We checked in on a couple injured Pirates a few hours ago. Here’s the latest on more banged-up Bucs from their director of sports medicine, Todd Tomczyk (courtesy of Adam Berry of MLB.com):
- The Pirates signed outfielder Lonnie Chisenhall to a one-year, $2.75MM deal in the offseason, but he hasn’t played yet and it doesn’t appear he will anytime soon. Chisenhall’s still at home mending from left calf tightness. The 30-year-old opened the season on the injured list because of a finger issue, and not long after he started a rehab assignment April 19, the team shut him down because of the calf problem. The same calf prevented Chisenhall from playing past July 1 last year – his final season with the Indians.
- Catcher Francisco Cervelli, out since May 26 with a concussion, will be reexamined by a neurologist on Thursday. He still hasn’t been cleared for workouts. Cervelli’s season got off to a poor start even before his latest concussion-caused absence, while fellow Pirates backstops Elias Diaz and Jacob Stallings have also posted subpar aggregate production. Diaz has hit well over the past month, though.
- While Reliever Keone Kela hasn’t taken a major league mound since May 4, he could start throwing again Thursday or Friday. Kela had gone on a rehab stint toward the end of last month, but the Pirates halted it May 31 after he suffered a setback in his injured right shoulder. A headline-grabbing acquisition for the Pirates last summer, the 26-year-old Kela has struggled to a 4.63 ERA/5.63 FIP with 8.49 K/9, 3.09 BB/9 and a 37.1 percent groundball rate in 11 2/3 innings this season.
- One of Keone’s fellow righty relievers, Nick Burdi, has returned to throwing.
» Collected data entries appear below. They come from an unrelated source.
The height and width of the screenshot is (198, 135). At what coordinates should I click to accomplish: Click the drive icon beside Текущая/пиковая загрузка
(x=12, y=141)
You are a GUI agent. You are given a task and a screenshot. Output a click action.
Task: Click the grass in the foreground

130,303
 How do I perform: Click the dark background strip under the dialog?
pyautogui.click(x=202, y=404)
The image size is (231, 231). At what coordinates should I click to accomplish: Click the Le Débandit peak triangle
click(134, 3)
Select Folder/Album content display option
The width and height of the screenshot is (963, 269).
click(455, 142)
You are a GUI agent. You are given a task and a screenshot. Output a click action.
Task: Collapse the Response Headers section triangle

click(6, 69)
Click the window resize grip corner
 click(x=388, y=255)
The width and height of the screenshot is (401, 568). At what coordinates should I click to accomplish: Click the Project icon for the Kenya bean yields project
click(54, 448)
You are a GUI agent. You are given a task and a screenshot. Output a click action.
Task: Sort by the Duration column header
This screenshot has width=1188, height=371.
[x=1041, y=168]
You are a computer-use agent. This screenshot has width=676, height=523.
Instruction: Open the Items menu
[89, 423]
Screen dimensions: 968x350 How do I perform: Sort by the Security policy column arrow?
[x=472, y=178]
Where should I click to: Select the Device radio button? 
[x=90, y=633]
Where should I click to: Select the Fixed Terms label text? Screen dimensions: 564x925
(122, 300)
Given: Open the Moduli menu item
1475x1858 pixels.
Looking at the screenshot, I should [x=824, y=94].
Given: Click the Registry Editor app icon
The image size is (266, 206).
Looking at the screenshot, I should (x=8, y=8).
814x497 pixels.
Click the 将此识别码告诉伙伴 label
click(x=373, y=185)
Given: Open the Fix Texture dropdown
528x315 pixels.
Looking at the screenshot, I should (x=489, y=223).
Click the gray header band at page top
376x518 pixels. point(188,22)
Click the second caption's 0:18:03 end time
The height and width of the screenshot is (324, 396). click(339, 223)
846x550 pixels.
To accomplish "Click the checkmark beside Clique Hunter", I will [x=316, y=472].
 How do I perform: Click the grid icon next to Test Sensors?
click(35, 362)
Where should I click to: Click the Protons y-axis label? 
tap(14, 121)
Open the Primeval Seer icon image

However, he’s still dealing with symptoms from the nerve injury that forced him to the IL almost two months ago. Burdi incurred his injury April 22 in his most recent outing. The flamethrowing 26-year-old had begun the season in encouraging fashion prior to that night, when he allowed five earned runs in a third of an inning and saw his ERA go from 4.32 to 9.35. Although an ERA that ugly is hard to ignore, it’s worth noting Burdi has put up a stellar 17:3 K:BB ratio in 8 2/3 innings this season.
Yankeedynasty
I thought that the dot in the i in Budweiser was the ball
braveshomer
lol me too
sheff86
LMFAOOOOO
Oxford Karma
The Chisenhall signing was one of the strangest moves of the offseason. The Pirates really didn’t need an outfielder, have serious budget restraints (or claim to at least) and he is almost always hurt. Their GM makes a lot of head scratching moves. They should move on.
joshize
haha. Their GM has done a great job, considering the payroll he is working with. Chisenhall was cheap, and was only supposed to play until Polanco got back. The Kela and Archer deals weren’t head scratchers until hindsight. They have been the bad outliers in this. Most of Huntington’s head scratching moves have actually worked out. (Dickerson, Lyles, Liriano, Burnett, Melky, Nova (kind of), JA Happ, etc.)
Chris Thomas
I wouldn’t say a great job. Probably a decent job with signing or trading for reclamation projects. The drafting and developing have been fairly poor. The Archer trade has set the team back significantly.
gleybertorres25
The Archer trade was a head scratcher immediately
smrtbusnisman04a
It was simply a win now move. Huntington needed to do something to raise the morale of the clubhouse and get fans to come back to the ballpark because the Cole and McCutxhen trades upset them.
Unfortunately, it’s backfired
Busta607
They went from an empty ballpark to a sellout for Archers first start after the trade. It was well recieved at the time. Unfortunately not so much now
graysondecker
At least part of Archer’s problem is the fact that the pitching coaches are having him throw his awful sinker way more often than he used to. It doesn’t help that he can’t hit the strike zone, but every time he throws the sinker, it ends up in the left field stands. Pitchers like Glasnow and Archer aren’t sinker ballers, they need to be let loose. Glasnow dropped it once he got to Tampa, and it’s done him a lot of good.
Kang Ho Polanco
That’s true of Glasnow, but Archer is simply done. He’s lost velocity and command and hasn’t been better than 4 ERA for four straight seasons. This was entirely predictable, and NH knew it. He gave into the yinzers and should lose his job for it. Unbelievably imbecilic trade.
Goku the Knowledgable One
Wrong. Huntington should’ve rebuilt with real prospects instead of below-avg mlb players.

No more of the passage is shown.